### Assigned task
Among the entries that follow, the required portion opens with the line containing "all4dogsvzw (81, 22)" and closes with the line containing "Gogos (231, 2297)". Give that portion again exactly, and nothing else.

━━━━━━━━━━

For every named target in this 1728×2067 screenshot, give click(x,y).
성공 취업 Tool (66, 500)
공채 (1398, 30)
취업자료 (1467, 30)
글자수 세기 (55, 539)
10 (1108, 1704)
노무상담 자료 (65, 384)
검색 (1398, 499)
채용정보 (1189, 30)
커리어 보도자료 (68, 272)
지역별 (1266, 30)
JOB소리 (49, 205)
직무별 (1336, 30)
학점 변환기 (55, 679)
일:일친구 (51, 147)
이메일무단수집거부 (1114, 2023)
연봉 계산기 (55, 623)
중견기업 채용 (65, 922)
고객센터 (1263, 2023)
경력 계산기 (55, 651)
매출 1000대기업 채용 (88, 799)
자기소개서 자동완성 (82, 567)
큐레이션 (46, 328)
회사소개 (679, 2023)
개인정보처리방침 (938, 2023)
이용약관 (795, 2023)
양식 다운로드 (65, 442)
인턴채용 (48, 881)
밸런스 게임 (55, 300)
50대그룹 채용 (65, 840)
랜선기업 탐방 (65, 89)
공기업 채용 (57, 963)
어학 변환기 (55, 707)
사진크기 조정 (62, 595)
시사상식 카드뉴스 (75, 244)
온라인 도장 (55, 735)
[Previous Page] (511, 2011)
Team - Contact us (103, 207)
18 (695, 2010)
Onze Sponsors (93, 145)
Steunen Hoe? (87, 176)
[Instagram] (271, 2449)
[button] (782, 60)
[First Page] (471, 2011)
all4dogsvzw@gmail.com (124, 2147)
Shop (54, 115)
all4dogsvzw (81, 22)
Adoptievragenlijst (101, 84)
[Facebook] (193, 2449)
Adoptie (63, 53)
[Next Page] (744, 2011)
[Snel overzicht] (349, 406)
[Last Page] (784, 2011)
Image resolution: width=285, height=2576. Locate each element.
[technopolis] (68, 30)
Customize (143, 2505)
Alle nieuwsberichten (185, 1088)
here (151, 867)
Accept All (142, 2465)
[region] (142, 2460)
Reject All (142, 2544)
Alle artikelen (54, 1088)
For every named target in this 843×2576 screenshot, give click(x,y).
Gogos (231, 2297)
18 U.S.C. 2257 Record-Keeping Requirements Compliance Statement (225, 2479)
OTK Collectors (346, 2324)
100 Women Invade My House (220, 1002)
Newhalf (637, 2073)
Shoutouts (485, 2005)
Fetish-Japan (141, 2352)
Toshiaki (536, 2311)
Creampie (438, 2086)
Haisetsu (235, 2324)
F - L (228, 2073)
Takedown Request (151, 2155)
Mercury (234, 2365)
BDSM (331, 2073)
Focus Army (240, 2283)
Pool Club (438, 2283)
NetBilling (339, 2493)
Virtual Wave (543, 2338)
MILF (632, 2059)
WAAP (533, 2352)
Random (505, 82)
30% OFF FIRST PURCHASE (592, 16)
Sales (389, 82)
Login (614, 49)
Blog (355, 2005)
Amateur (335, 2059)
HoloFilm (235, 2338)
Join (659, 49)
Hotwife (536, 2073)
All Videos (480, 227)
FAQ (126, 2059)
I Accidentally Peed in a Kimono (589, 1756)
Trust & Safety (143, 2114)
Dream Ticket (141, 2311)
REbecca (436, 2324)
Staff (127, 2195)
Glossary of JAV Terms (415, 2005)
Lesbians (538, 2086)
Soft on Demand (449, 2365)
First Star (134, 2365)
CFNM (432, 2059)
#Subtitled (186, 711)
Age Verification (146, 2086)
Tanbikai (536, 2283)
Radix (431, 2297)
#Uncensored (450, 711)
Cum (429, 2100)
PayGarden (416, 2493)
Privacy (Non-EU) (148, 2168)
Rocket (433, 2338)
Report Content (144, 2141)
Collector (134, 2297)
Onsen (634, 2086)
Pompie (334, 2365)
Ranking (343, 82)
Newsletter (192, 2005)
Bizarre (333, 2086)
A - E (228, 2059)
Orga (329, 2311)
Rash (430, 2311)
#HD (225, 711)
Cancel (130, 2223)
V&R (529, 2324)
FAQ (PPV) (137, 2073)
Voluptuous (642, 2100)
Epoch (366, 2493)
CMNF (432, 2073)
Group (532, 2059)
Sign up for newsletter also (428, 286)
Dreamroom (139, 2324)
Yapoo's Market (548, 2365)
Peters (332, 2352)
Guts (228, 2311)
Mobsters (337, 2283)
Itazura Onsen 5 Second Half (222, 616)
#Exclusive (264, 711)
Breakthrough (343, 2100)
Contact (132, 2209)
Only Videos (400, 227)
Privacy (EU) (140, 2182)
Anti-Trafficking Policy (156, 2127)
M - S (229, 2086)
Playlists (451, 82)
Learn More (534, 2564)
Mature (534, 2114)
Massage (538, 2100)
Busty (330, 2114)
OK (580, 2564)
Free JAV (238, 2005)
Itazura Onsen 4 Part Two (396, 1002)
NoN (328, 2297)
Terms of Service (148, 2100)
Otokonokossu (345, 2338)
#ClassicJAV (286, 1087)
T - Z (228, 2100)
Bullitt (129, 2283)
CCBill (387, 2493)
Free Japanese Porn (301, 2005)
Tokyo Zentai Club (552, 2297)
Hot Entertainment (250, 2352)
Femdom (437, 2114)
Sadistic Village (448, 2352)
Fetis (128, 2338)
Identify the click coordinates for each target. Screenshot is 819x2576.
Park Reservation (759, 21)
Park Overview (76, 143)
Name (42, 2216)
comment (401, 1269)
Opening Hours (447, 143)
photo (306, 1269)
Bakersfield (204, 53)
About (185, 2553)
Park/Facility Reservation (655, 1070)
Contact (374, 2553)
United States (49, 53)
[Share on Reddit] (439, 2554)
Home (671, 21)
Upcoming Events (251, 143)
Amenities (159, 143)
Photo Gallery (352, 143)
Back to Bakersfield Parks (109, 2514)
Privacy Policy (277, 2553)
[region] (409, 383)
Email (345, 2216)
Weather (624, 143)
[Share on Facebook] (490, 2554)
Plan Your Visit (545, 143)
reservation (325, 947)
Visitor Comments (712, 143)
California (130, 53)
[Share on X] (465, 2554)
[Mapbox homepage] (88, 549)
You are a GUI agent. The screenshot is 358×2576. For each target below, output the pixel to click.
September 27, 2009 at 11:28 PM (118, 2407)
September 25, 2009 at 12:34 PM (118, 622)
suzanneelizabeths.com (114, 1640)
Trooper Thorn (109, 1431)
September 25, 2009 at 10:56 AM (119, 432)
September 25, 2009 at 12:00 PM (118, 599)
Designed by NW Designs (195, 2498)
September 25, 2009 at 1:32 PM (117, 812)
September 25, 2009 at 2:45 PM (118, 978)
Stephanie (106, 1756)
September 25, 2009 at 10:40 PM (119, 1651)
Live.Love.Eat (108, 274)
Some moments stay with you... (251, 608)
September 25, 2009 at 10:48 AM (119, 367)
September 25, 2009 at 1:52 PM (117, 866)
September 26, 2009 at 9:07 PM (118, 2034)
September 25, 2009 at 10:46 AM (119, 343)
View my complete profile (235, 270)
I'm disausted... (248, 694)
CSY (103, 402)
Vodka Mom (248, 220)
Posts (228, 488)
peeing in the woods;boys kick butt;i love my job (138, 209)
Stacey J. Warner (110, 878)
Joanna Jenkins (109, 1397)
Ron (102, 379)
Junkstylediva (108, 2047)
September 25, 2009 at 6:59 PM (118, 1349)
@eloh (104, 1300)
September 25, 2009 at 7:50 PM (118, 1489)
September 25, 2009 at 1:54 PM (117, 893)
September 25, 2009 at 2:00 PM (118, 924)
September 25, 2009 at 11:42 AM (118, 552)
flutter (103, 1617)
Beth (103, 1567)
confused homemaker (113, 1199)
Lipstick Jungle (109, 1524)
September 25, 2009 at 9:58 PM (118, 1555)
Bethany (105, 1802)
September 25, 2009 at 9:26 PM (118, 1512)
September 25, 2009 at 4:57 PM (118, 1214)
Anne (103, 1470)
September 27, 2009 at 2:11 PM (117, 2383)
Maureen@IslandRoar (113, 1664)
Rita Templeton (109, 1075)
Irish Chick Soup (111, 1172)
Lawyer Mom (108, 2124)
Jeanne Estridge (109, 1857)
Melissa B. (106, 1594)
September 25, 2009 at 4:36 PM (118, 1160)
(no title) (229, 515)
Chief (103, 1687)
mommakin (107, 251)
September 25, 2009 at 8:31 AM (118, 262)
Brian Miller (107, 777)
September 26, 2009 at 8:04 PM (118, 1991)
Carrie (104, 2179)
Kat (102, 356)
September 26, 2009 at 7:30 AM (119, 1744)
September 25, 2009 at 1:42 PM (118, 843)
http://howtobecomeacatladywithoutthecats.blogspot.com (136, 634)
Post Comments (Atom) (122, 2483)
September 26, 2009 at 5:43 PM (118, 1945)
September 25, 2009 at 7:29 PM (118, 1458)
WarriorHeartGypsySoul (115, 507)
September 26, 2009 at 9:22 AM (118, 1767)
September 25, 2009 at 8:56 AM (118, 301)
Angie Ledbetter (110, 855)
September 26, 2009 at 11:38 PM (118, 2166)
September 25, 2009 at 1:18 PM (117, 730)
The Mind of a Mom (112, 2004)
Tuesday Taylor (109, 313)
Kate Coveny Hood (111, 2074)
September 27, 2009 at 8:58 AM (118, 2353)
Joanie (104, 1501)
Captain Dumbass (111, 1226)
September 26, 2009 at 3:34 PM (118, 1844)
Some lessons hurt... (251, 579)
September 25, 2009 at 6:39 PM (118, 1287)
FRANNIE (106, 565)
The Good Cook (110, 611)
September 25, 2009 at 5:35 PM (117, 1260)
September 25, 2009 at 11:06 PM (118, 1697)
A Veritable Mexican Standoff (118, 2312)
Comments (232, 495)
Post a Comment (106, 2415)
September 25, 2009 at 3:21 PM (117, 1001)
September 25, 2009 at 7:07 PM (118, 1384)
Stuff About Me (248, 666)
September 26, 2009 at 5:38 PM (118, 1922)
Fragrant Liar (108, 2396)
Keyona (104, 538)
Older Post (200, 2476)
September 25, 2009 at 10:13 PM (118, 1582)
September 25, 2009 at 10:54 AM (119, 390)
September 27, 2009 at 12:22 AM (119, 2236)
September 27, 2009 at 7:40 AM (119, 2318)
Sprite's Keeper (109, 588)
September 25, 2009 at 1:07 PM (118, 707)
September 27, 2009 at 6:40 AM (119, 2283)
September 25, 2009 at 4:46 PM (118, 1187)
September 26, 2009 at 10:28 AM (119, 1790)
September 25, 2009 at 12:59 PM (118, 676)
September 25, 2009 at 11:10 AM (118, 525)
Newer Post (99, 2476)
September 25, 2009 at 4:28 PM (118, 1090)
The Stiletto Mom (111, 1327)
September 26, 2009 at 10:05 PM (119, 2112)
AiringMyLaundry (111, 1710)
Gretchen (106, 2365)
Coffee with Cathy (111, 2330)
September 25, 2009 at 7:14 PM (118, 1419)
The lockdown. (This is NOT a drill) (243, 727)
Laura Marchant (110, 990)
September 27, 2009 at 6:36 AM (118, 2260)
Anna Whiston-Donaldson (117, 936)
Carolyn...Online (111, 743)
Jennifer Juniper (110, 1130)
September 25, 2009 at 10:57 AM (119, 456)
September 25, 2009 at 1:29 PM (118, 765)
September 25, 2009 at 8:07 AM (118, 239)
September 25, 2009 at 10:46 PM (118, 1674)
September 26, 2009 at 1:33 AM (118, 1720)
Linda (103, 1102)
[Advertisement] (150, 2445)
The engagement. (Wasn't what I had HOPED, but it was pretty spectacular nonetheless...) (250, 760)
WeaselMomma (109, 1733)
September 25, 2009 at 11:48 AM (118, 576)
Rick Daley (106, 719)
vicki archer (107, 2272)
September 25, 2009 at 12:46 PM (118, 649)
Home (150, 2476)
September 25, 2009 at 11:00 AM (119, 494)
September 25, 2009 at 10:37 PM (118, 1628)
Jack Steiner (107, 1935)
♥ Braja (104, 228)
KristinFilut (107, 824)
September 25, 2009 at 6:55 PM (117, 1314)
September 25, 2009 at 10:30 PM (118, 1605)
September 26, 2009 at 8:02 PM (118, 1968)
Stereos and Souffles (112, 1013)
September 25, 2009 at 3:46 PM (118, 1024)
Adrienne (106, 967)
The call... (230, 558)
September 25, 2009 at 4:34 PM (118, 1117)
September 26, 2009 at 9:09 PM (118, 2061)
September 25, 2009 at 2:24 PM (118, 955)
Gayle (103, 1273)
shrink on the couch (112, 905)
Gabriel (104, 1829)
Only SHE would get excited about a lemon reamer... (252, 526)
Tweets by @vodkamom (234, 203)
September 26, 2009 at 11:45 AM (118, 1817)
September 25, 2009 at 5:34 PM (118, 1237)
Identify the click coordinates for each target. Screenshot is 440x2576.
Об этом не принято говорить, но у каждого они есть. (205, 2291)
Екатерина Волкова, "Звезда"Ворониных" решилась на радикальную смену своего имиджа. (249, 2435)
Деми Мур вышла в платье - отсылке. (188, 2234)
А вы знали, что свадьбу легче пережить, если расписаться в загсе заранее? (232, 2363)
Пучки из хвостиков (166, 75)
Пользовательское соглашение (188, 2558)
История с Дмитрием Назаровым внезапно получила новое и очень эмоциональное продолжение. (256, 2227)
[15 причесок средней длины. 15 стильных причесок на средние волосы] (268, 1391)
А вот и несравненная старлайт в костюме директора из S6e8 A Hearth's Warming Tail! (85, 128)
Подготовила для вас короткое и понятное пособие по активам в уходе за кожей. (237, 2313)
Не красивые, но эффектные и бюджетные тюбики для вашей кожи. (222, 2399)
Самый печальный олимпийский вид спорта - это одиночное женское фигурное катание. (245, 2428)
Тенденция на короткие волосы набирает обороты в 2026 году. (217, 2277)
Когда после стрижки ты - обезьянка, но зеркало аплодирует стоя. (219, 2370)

━━━━━━━━━━

### Written solution
all4dogsvzw (81, 22)
Adoptievragenlijst (101, 84)
[Facebook] (193, 2449)
Adoptie (63, 53)
[Next Page] (744, 2011)
[Snel overzicht] (349, 406)
[Last Page] (784, 2011)
Image resolution: width=285, height=2576. Locate each element.
[technopolis] (68, 30)
Customize (143, 2505)
Alle nieuwsberichten (185, 1088)
here (151, 867)
Accept All (142, 2465)
[region] (142, 2460)
Reject All (142, 2544)
Alle artikelen (54, 1088)
For every named target in this 843×2576 screenshot, give click(x,y).
Gogos (231, 2297)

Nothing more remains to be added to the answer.